[Start of section]
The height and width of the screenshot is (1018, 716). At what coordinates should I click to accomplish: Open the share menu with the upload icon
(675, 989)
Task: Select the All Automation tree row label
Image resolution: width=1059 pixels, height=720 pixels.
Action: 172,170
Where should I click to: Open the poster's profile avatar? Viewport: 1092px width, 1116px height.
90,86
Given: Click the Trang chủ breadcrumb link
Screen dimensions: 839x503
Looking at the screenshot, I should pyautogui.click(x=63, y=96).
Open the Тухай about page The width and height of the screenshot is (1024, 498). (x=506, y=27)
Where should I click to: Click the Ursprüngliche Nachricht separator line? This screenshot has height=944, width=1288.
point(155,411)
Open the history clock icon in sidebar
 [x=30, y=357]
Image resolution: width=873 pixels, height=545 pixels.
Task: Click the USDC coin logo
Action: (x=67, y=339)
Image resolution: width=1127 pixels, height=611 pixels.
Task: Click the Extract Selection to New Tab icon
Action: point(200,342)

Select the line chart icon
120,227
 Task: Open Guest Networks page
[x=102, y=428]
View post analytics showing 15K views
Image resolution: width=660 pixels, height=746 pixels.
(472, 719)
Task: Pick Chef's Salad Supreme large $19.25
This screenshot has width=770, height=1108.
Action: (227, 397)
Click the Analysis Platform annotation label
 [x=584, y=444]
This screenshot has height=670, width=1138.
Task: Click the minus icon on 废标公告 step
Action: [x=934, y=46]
[End of section]
Would you quote everything above from the line containing "Task: Select the" down to the line containing "Open the Тухай"? Include both of those lines and nothing else.

- Result of the exercise
Task: Select the All Automation tree row label
Image resolution: width=1059 pixels, height=720 pixels.
Action: 172,170
Where should I click to: Open the poster's profile avatar? Viewport: 1092px width, 1116px height.
90,86
Given: Click the Trang chủ breadcrumb link
Screen dimensions: 839x503
Looking at the screenshot, I should pyautogui.click(x=63, y=96).
Open the Тухай about page The width and height of the screenshot is (1024, 498). (x=506, y=27)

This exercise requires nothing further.